No. In this case, as in most cases, body language told the whole story. The first guy was no joke and had the shrewd eyes of a man capable of causing more than his fair share of trouble for the DEA, and not the Yogi sort of brute force kind of trouble, either.
The first guy was a player, but the second guy was the boss.
There’d been something in his relaxed posture, with his arm resting across the back of his chair and his legs crossed. When everyone else was hopped-up and nervous, this guy was relaxed—probably because he knew any of his men would protect him with their own sorry lives before they let anything happen to a single hair on his head.
He was the one.
The other guy nodded a curt greeting. “I hear you run a discreet bank. We might be able to use you.”

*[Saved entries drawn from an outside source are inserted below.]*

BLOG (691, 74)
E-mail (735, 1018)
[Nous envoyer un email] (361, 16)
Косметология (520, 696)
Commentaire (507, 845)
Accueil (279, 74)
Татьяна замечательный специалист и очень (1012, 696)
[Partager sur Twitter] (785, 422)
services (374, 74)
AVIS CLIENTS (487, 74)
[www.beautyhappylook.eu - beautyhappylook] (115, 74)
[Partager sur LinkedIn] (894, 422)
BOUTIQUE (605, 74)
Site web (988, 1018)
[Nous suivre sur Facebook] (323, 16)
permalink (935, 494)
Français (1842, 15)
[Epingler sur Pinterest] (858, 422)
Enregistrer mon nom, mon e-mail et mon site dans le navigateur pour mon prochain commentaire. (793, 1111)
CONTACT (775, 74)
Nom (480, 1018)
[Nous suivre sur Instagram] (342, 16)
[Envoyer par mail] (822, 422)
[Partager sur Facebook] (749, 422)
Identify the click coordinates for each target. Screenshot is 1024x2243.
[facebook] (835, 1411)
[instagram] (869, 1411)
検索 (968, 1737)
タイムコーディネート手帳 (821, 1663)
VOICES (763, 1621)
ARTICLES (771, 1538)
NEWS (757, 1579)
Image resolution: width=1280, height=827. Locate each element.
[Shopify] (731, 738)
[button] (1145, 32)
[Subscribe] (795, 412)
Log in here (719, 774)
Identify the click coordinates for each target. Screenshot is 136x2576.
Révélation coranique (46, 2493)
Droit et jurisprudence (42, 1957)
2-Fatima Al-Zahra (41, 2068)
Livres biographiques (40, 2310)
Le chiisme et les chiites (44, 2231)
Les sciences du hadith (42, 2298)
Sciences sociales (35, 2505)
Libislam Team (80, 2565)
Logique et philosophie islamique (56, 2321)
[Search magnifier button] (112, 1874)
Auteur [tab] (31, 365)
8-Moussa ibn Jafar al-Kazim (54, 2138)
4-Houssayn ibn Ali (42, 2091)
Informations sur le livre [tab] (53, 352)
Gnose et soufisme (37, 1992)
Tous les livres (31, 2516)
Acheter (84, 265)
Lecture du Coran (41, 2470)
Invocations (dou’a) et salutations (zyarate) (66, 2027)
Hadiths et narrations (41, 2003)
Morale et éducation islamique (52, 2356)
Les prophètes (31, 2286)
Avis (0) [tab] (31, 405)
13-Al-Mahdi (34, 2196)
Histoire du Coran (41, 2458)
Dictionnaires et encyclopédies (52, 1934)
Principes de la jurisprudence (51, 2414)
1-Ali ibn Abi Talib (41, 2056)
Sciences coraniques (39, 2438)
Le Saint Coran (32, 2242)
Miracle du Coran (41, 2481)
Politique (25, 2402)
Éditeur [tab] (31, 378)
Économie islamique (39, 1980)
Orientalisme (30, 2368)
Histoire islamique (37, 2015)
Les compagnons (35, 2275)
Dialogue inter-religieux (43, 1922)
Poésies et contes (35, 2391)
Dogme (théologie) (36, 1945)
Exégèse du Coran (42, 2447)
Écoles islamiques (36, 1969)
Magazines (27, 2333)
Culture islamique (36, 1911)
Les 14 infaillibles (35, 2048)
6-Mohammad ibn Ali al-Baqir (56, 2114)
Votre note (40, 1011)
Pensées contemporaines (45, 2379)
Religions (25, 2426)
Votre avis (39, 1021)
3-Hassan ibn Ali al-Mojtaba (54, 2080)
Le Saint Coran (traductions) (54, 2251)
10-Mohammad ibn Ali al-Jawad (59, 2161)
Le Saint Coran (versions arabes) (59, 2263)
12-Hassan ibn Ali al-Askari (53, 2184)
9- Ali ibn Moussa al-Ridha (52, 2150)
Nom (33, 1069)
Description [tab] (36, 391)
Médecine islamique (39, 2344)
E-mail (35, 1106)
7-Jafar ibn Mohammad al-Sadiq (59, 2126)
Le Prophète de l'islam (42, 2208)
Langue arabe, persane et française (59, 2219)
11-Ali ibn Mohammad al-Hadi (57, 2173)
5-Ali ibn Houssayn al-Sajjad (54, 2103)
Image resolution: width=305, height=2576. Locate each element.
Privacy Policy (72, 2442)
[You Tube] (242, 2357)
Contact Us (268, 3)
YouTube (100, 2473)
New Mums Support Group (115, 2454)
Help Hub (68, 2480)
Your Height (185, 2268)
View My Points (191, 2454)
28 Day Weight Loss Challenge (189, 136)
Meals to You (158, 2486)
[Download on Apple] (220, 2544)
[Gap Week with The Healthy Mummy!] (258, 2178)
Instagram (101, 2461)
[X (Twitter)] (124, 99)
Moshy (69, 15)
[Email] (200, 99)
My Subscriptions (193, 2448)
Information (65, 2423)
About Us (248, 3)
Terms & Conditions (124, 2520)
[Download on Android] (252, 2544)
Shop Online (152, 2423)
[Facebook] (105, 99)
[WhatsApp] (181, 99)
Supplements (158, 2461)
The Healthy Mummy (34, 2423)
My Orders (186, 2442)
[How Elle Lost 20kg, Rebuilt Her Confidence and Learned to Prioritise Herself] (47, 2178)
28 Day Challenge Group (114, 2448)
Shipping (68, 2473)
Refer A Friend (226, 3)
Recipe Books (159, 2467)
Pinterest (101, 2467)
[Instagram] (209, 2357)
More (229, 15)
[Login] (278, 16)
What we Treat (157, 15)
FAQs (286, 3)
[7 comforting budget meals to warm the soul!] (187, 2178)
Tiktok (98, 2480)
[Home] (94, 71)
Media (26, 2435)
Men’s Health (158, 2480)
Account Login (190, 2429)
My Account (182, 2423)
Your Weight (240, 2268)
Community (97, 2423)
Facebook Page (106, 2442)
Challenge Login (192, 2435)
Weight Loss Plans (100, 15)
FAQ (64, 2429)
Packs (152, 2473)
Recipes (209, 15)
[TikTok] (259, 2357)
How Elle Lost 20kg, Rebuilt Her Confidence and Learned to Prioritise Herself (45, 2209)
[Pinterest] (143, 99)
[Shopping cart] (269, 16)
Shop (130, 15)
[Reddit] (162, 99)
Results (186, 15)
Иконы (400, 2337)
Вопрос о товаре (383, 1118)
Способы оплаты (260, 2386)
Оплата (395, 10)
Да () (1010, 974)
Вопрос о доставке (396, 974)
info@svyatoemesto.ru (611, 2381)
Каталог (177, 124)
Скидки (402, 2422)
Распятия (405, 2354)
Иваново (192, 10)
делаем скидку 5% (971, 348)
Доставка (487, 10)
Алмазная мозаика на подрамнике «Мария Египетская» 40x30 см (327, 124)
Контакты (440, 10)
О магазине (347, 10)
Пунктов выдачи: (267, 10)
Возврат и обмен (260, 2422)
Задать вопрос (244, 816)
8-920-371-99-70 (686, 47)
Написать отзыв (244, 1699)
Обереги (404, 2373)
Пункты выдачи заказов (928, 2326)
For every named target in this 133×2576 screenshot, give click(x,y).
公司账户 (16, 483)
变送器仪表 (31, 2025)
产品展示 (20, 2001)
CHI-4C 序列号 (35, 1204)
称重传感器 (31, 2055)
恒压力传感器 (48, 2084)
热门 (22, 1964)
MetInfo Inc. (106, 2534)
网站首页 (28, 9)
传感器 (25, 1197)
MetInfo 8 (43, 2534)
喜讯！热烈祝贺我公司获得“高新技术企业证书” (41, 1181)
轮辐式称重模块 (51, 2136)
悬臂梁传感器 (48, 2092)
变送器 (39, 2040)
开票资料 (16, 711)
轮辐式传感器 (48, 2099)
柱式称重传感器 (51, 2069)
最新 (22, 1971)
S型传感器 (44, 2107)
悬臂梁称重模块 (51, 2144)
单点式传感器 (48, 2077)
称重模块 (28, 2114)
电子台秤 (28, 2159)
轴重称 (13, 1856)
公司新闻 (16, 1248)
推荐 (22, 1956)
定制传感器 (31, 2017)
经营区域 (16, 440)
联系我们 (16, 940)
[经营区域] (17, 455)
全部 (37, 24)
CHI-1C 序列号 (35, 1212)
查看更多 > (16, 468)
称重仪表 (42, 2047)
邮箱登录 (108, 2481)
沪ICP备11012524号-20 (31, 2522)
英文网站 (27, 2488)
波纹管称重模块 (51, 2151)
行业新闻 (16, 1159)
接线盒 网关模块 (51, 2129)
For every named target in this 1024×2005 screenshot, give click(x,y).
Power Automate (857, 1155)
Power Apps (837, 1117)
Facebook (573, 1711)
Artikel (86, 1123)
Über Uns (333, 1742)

Jack, who was sweating bullets and well aware that either of these guys, boss or underling, could kill him for what he was about to do, huffed out an irritated breath and tried to look pissed off.
“Uh-uh,” he said.
Dismissing this guy, Jack looked to the kingpin and felt the unwelcome shock of recognition, the can’t-prove-it-in-court-but-know-it-in-my-gut thrill of realizing that he was right. Training had nothing to do with this certainty; instincts did.
This man, out of all the assorted thugs and killers in the room, was the one he needed to keep his eye on.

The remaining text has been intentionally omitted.